▶ _Kutipan Sumber_:
++++++++++

Malang (beritajatim.com) – Pilihan untuk terjun ke dunia kerja paruh waktu secara tak terhindarkan menciptakan sebuah kesenjangan gaya hidup. Ritme hidup seorang aktivis dan seorang barista berjalan di dua jalur yang berbeda.
Faris menggambarkannya dengan sangat jernih. “Kalau di organisasi biasanya kan sibuk rapat, acara kampus, terus networking formal. Sementara sebagai barista, kita lebih terbiasa dengan dunia kerja yang praktis, ritme yang cepat, dan ketemu banyak orang dari latar belakang yang berbeda, nggak cuma mahasiswa aja,” kata dia.
Citra yang terbangun pun berbeda. Menurutnya, mahasiswa aktif organisasi seringkali dipandang lebih serius, prestisius, dan dianggap sudah punya tujuan hidup yang jelas. “Mereka itu lebih identik sama jas almamater, rapat, dan acara formal kampus,” katanya.

++++++++++

▶ _Data Disediakan_:
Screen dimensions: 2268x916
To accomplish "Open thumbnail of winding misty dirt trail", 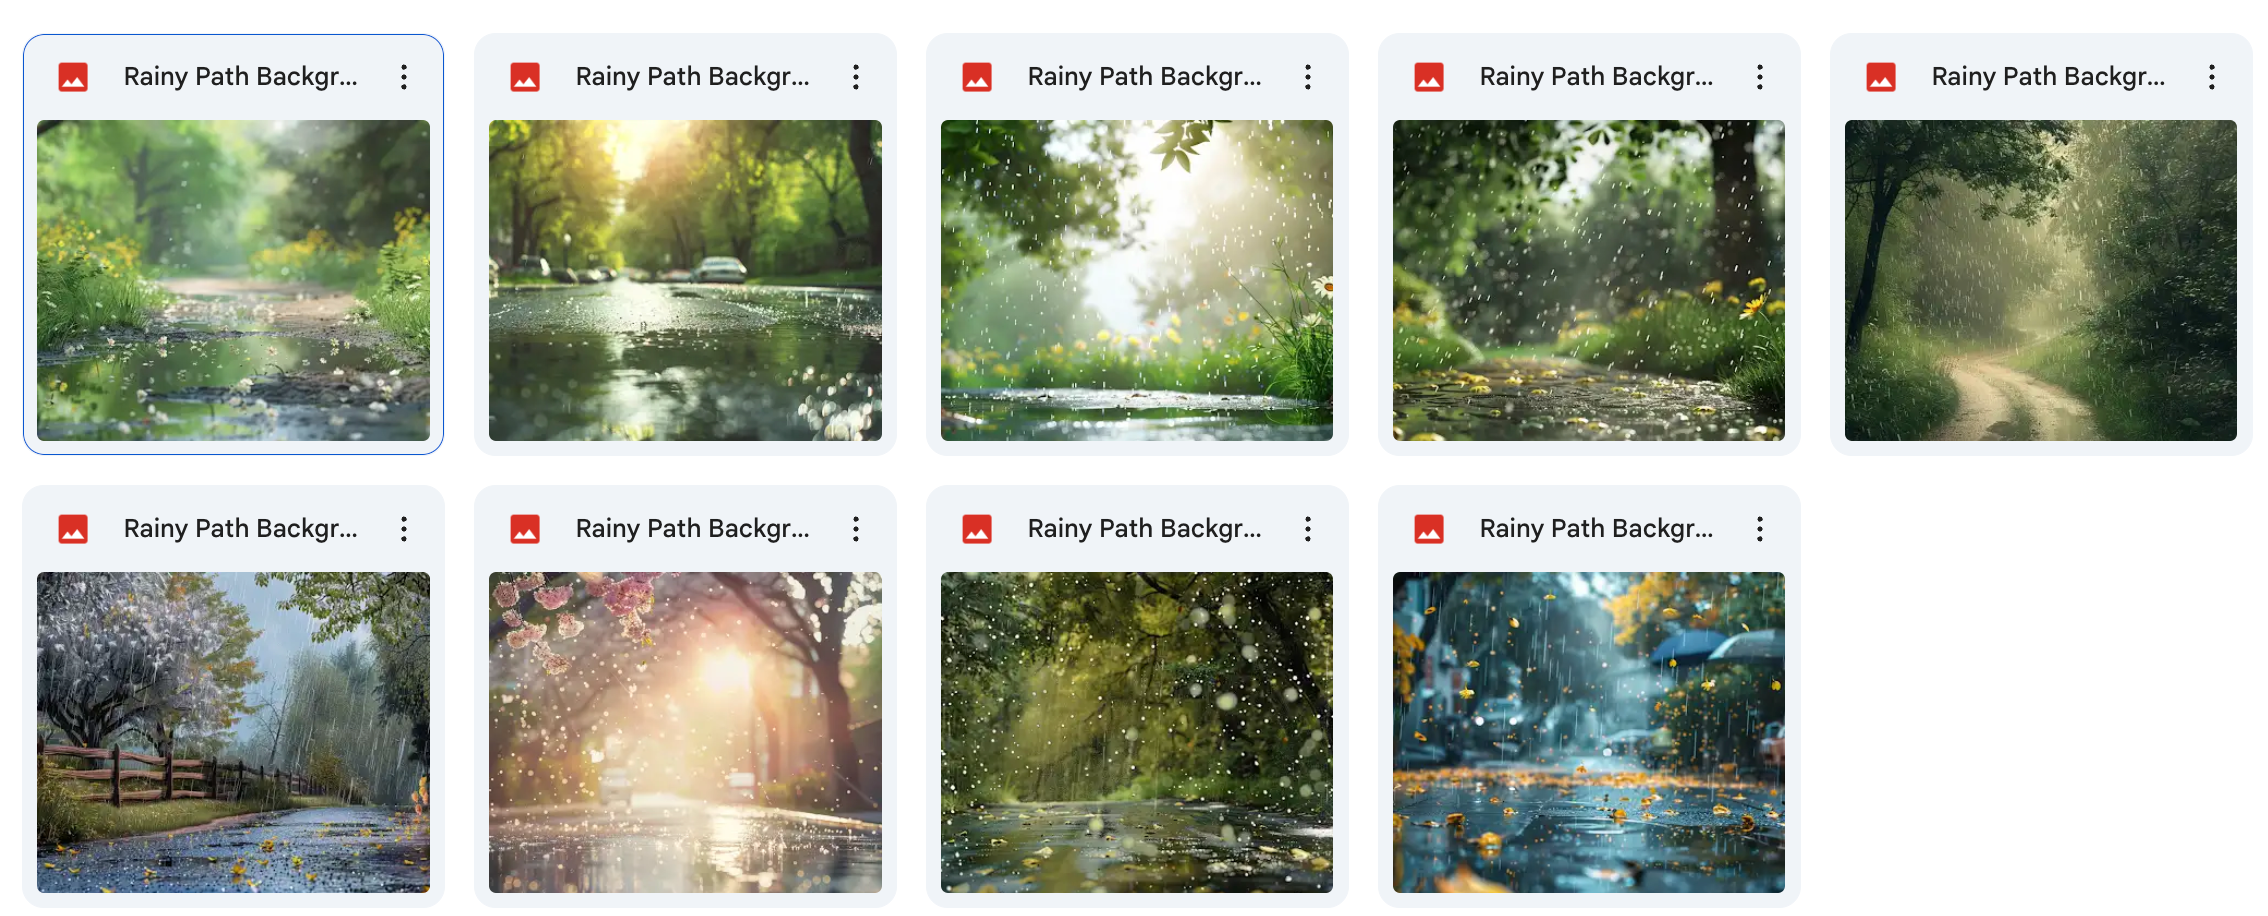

++++++++++

▶ _Tugas Diberikan_:
Sambung artikel tentang perbedaan gaya hidup mahasiswa barista dan mahasiswa aktivis organisasi, mulai setelah kalimat terakhirnya.

▶ _Jawaban Tugas_:
“Sementara mahasiswa yang jadi barista itu kadang dipandang lebih santai,” lanjutnya. “Tapi sebenarnya mereka itu juga punya mental kerja yang kuat. Mereka belajar tanggung jawab langsung di lapangan. Padahal kalau menurut saya, dua-duanya keren, cuma beda jalur aja.”
Pergeseran ini bukan berarti kehilangan identitas, melainkan sebuah evolusi. Faris lebih suka menyebutnya sebagai shifting identity.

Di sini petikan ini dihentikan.